Senate Votes to End Trump’s Brazil Tariffs, With Some G.O.P. Backing

Senate Defies Trump, Votes to Scrap Brazil Tariffs

Senate Defies Trump, Votes to Scrap Brazil Tariffs

In a rare bipartisan rebuke of President Donald Trump’s trade policies, the U.S. Senate voted 52–48 on Tuesday to terminate the 50% tariffs imposed on Brazilian imports—marking the first legislative strike against the administration’s sweeping trade war .

Brazil Tariffs Spark Backlash

The tariffs, enacted under a presidential emergency declaration earlier this year, slapped steep duties on nearly all goods from Brazil—including coffee, steel, footwear, and orange juice—despite the U.S. running a $32 billion trade surplus with the South American nation in 2024 .

President Trump justified the move as a response to “unfair agricultural subsidies,” but critics argue the tariffs lack legal grounding and hurt American farmers, manufacturers, and consumers more than they pressure Brazil.

Republicans Break Ranks

Five Republican senators joined all Democrats in supporting the resolution to end the tariffs, signaling growing unease within the GOP over the president’s unilateral trade actions:

  • Sen. Susan Collins (Maine)
  • Sen. Lisa Murkowski (Alaska)
  • Sen. Mitt Romney (Utah)
  • Sen. Ben Sasse (Nebraska)
  • Sen. Thom Tillis (North Carolina)

“This isn’t about Brazil—it’s about who governs America,” said Sen. Tim Kaine (D-Va.), the resolution’s lead sponsor. “Trade authority belongs to Congress, not the executive branch.”

What the Tariffs Target

Product Category Tariff Rate U.S. Imports (2024)
Coffee 50% $1.8 billion
Orange Juice 50% $1.2 billion
Steel & Iron 50% $950 million
Footwear 50% $720 million

Next Steps in the Trade War Battle

Tuesday’s vote is just the opening salvo in a broader congressional pushback. The Senate plans to hold similar votes this week on Trump’s tariffs targeting:

  • Canada – 25% duties on dairy, lumber, and aluminum
  • Over 100 nations – A new “global baseline tariff” of 15% on all non-FTA partners

However, even if these resolutions pass the Senate, they face steep odds in the Republican-controlled House, where leadership has blocked similar measures in the past by altering procedural rules.

Economic Fallout at Home

U.S. businesses are already feeling the pinch. Florida orange juice bottlers report 12% price hikes. Nebraska beef exporters face retaliatory duties from Brazil. And small manufacturers relying on Brazilian steel say their margins have evaporated overnight.

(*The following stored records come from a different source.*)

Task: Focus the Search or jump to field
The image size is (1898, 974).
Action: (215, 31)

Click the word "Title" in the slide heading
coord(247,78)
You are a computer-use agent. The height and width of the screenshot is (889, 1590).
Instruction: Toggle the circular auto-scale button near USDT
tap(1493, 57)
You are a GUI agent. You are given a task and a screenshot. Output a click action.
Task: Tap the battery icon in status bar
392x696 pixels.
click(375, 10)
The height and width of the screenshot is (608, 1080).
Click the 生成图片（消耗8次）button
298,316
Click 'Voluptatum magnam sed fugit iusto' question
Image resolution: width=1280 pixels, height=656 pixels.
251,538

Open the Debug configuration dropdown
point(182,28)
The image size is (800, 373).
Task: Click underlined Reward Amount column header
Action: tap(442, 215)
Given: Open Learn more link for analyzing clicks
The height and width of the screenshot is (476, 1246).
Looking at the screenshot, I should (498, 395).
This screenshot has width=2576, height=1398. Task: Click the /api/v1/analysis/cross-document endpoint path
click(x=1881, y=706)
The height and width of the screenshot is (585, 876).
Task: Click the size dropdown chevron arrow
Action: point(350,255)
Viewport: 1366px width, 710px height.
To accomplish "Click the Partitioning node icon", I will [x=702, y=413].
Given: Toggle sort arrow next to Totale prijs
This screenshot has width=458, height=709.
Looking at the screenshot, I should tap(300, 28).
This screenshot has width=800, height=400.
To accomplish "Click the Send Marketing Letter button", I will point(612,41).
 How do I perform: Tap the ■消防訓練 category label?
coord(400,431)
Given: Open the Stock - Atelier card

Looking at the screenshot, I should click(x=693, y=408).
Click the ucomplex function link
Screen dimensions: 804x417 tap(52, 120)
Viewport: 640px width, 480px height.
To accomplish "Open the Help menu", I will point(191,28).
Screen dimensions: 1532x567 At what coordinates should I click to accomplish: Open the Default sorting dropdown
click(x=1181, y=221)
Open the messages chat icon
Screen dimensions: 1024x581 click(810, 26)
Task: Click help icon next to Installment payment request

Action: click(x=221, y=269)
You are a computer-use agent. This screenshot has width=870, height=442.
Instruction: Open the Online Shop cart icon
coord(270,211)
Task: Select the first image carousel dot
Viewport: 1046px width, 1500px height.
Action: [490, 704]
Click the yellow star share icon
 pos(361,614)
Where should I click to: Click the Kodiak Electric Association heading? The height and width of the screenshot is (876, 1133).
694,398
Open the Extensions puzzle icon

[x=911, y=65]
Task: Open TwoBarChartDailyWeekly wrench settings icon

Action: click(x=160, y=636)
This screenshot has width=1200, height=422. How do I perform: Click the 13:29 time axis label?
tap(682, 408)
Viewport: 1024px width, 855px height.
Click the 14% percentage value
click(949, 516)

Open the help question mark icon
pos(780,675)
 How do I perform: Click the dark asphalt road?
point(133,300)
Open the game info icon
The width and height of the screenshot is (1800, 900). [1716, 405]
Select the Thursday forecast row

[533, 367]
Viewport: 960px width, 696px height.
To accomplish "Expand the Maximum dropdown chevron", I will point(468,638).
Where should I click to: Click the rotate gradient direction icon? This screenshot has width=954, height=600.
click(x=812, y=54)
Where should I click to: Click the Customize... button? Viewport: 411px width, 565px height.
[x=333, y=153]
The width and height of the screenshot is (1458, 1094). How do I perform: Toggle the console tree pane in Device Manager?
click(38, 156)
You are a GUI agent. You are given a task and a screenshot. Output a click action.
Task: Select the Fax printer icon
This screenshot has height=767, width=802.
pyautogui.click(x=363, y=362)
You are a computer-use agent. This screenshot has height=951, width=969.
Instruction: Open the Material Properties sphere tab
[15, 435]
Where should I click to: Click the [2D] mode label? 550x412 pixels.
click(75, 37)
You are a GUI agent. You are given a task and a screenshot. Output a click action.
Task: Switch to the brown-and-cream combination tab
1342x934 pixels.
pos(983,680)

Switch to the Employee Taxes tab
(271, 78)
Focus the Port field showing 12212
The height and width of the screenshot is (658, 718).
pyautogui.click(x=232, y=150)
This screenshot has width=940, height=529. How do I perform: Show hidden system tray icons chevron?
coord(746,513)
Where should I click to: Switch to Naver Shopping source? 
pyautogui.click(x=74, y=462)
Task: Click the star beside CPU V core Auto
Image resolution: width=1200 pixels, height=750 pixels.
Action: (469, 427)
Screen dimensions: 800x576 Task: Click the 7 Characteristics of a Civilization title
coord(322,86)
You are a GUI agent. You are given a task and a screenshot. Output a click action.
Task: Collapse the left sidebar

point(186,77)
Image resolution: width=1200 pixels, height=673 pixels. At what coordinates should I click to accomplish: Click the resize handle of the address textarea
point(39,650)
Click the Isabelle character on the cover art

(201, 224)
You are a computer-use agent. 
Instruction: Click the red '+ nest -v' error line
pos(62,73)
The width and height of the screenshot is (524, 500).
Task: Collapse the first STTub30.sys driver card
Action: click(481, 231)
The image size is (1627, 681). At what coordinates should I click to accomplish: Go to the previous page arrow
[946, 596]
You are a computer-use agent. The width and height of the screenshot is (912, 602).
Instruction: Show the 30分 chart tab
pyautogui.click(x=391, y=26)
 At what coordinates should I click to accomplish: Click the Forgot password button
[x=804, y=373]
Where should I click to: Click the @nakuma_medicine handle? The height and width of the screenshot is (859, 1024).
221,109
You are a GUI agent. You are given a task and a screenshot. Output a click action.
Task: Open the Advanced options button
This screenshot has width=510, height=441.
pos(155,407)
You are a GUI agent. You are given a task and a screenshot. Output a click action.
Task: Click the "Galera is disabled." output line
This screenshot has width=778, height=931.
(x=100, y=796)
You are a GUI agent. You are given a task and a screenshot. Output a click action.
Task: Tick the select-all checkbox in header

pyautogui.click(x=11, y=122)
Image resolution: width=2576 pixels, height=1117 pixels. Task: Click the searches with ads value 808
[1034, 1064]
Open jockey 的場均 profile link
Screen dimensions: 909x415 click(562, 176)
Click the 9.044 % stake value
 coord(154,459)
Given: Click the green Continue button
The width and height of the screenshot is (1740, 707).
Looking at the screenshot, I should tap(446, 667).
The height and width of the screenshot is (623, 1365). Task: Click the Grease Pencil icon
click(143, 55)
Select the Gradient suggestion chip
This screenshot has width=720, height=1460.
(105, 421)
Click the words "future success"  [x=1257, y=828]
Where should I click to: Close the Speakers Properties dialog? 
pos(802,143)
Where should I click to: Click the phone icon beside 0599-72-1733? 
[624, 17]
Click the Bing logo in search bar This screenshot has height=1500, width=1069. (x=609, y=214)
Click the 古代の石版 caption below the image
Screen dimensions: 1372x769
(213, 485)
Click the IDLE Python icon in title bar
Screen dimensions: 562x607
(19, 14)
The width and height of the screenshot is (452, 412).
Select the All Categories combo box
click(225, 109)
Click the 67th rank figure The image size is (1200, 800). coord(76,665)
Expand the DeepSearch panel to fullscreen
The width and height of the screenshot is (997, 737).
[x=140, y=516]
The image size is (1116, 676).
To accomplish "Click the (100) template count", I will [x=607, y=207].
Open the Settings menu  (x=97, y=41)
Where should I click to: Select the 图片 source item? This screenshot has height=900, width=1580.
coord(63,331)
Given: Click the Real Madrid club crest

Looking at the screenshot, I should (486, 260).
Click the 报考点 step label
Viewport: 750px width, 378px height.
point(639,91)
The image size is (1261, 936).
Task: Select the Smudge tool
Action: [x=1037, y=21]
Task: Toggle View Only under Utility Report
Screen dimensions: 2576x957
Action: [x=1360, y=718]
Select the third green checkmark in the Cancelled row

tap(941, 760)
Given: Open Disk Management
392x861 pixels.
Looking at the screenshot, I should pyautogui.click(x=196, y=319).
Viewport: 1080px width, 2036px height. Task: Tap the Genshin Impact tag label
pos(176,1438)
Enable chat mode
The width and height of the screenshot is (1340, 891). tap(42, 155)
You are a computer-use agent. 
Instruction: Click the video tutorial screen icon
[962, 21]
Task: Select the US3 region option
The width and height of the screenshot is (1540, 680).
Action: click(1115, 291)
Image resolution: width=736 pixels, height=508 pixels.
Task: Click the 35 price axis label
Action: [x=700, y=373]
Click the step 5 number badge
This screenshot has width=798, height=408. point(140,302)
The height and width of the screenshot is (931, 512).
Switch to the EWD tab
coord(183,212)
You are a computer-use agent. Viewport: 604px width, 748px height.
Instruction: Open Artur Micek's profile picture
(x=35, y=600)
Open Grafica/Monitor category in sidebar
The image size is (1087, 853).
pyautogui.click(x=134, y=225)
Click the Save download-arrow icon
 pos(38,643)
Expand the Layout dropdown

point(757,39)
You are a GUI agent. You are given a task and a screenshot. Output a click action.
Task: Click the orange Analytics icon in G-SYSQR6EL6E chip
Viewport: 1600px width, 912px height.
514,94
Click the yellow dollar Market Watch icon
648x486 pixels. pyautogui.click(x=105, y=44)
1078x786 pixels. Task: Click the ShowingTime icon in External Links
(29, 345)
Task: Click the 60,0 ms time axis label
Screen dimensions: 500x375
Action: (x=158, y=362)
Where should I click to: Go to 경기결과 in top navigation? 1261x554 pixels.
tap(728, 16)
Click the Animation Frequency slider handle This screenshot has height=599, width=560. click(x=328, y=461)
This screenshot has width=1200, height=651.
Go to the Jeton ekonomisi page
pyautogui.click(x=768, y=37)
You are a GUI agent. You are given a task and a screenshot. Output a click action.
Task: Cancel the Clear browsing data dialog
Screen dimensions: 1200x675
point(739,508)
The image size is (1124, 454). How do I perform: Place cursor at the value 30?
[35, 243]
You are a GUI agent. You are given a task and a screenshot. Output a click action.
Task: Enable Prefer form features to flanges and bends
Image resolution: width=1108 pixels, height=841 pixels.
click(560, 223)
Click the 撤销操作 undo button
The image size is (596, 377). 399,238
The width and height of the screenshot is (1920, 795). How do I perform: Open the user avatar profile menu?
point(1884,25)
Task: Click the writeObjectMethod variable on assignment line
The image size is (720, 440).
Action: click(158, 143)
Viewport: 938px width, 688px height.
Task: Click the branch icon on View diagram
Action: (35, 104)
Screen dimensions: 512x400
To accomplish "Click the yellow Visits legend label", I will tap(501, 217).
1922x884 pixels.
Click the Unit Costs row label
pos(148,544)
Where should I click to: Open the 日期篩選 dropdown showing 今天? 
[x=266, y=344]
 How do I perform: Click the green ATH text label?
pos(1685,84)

“Tariffs are taxes on American families,” said Chad Whiteman, VP of Tax Policy at the U.S. Chamber of Commerce. “There’s no winning a trade war that starts with your own grocery bill.”

White House Response

The Trump administration dismissed the Senate vote as “symbolic theater” and vowed to veto any resolution that reaches the president’s desk. Press Secretary Karoline Leavitt stated, “The president will not back down from defending American workers against global exploitation.”

Yet with inflation ticking upward and key swing states like Florida and North Carolina feeling the economic strain, the political cost of these tariffs may be rising faster than their economic impact.